Extract start
2017-09-01 Thread Chris Dumez
I think std::optional<Ref> looks ugly. Also, unlike RefPtr<>, I do not 
think it is copyable. It is pretty neat to be able to capture a RefPtr<> by 
value in a lambda.
Also, how do you convert it to a raw pointer? myOptionalRef.value_or(nullptr) 
would not work. Not sure there would be a nice way to do so.

Finally, the storage space argument from Maciej is a good one.
 
--
 Chris Dumez




> On Sep 1, 2017, at 9:46 AM, Maciej Stachowiak <m...@apple.com> wrote:
> 
> 
> 
>> On Sep 1, 2017, at 9:30 AM, Brady Eidson <beid...@apple.com> wrote:
>> 
>> I recently worked on a patch where - because of the organic refactoring of 
>> the patch over its development - I ended up with a std::optional 
>> instead of a RefPtr.
Extract end
Set problem 1: Name each person mentioned in the message above.
Set problem 2:
Answer these questions about the message above:
(a) At what time on Sep 1, 2017, did Maciej Stachowiak write?
(b) Which expression does Chris Dumez say would not work for converting to a raw pointer?
(c) Whose storage space argument does Chris Dumez call a good one?
Recorded data start
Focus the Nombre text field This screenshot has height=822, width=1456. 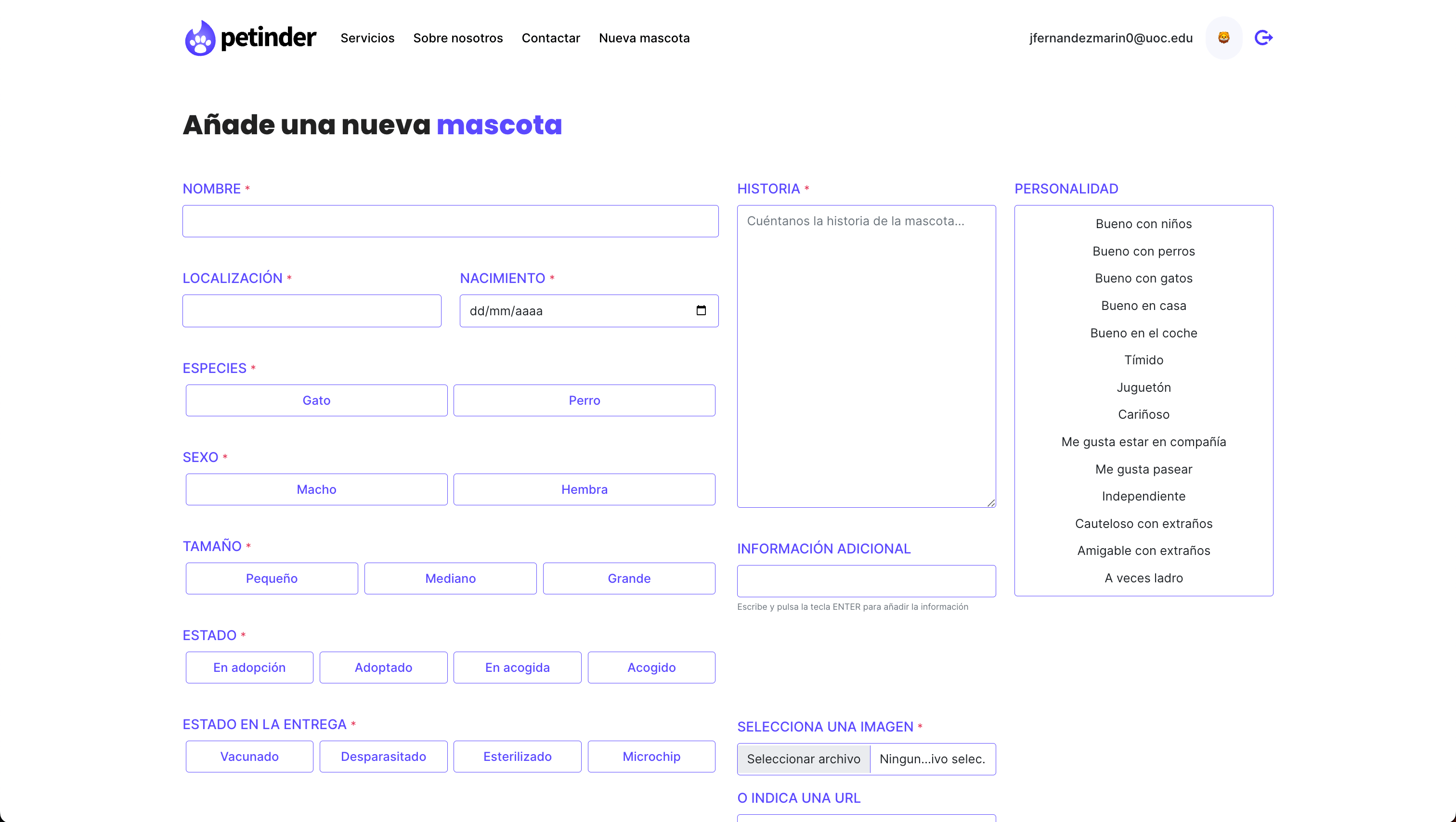point(450,221)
Recorded data end
Exercise output 1: Chris Dumez, Maciej Stachowiak, Brady Eidson

Exercise output 2:
(a) 9:46 AM
(b) myOptionalRef.value_or(nullptr)
(c) Maciej's